The proposed PRIV-QA framework operates as a pipeline with two main modules:
- Hide Module (H): This module processes the user query (X) before sending it to the cloud LLM. It employs a multi-stage text sanitization strategy based on classifying words/tokens into three levels: High-Risk, Low-Risk, and Key-Words.
- Sensitive Information Detection: A fine-tuned generative model (SenM, based on Qwen2-0.5B-Chat) identifies "High-Risk" words containing sensitive information according to GDPR guidelines. To handle long texts, the input query is split into chunks, processed individually, and the results are aggregated.
- Sensitive Words Substitution: Another model (SubM, also Qwen2-0.5B-Chat) replaces each detected sensitive word (si) with a semantically similar but distinct placeholder word (pi). This creates a privacy-protected version of the query (Xs). The substitution pairs (si:pi) are stored.
- Important Words Preservation: A third model (ImpM, Qwen2-0.5B-Chat) identifies "Key-Words" crucial for understanding the query's context and intent, ensuring they are not obfuscated.
- (Optional) Non-Privacy Text Obfuscation: For enhanced protection, remaining "Low-Risk" tokens (excluding Key-Words and placeholders pi) can be further obfuscated using a token substitution method based on differential privacy principles (similar to InferDPT (2310.12214)), generating the final query X′ sent to the cloud.
- Recover Module (R): After the cloud LLM processes the sanitized query X′ and returns a response A′, this module restores the original meaning.
- A generative model (RcvM, based on Qwen2-1.5B-Chat) takes the original query X, the sanitized query X′, and the LLM's response A′ as input.
- It restores the original sensitive words (si) by reversing the substitution (pi→si) and corrects potential reasoning errors or inaccuracies introduced in A′ due to the sanitization process.
- The output is the final, corrected response A presented to the user.
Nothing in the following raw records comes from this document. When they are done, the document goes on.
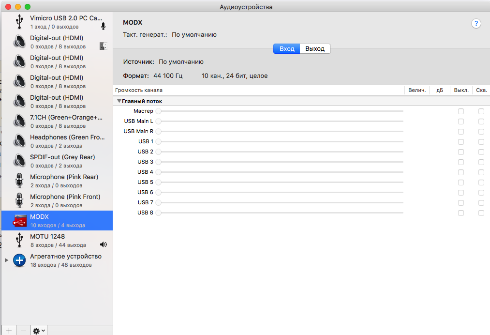Select the Вход tab
490x335 pixels.
pos(287,49)
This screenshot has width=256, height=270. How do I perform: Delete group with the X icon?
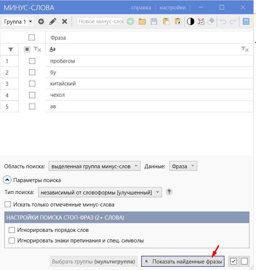65,21
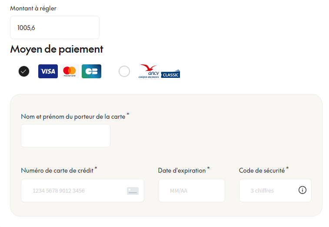Choose the ANCV Chèque-Vacances radio option
Screen dimensions: 329x227
pyautogui.click(x=124, y=71)
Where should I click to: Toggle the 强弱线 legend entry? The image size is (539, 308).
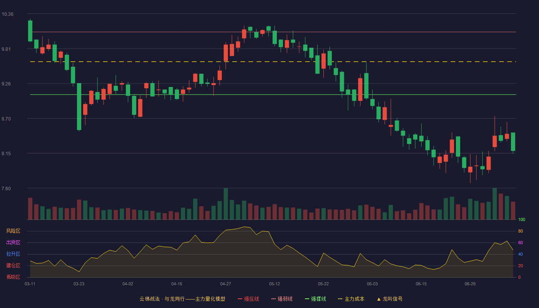coord(282,299)
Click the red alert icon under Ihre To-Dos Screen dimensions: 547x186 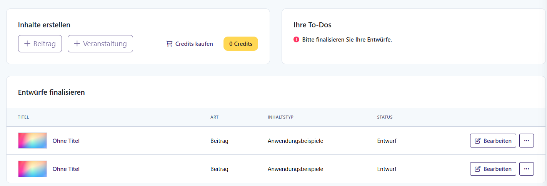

The workflow is depicted in Algorithm 1 and Figure 3 of the paper.
1
2
3
4
5
6
7
8
9
10
11
12
13
14
15
16
|
Algorithm PRIV-QA Workflow (Simplified):
1. Input: User Query X (Background T + Question Q)
2. # --- Hide Module ---
3. Split X into chunks x_i
4. Detect sensitive words S = Union(Sen_M(x_i)) for all chunks
5. Generate substitution pairs P = Sub_M(S) = {(s_i: p_i)}
6. Substitute sensitive words in X using P -> X_s
7. Identify important words I = Imp_M(X_s)
8. (Optional) Obfuscate non-private tokens in T_s (excluding I, P) -> T_{s,o}
9. Construct final sanitized query X' = T_{s,o} + Q_s (or T_s + Q_s if no obfuscation)
10. # --- Cloud Interaction ---
11. Send X' to Cloud LLM -> Get response A' = LLM(X')
12. # --- Recover Module ---
13. Recover original info & correct errors -> A = Rcv_M(X', X, A')
14. Output: Final Response A |
Implementation and Evaluation:
- The models for SenM, SubM, ImpM, and RcvM were fine-tuned from Qwen2-Chat models.
- Experiments were conducted using GPT-4-turbo and Qwen-Plus as cloud LLMs.
- Evaluation on the SensitiveQA dataset showed:
- High performance in sensitive information detection (e.g., 89.40% Recall for English).
- Strong query protection, measured by Extraction Defense Rate (EDR) – PRIV-QA resisted 85.83% of extraction attacks in English with obfuscation.
- High quality of recovered responses, outperforming baselines (CUSTEXT+, SANTEXT+, HaS) in metrics like BLEU, METEOR, ROUGE, and model-based evaluation using GPT-4o. For example, PRIV-QA achieved a BLEU score of 0.563 (English, GPT-4-turbo w/ obfuscation) and a 74.49% win+tie rate against ground truth.
- The framework demonstrates a favorable trade-off between privacy protection (security) and the utility/quality of the final response.
- Time analysis indicated an overhead of ~30-60%, decreasing relatively with longer inputs/outputs.
Contributions:
- The SensitiveQA dataset for privacy-preserving QA research.
- The PRIV-QA framework, offering a practical multi-stage approach to balance privacy and response quality for cloud LLMs.
- Demonstrated effectiveness through comprehensive experiments.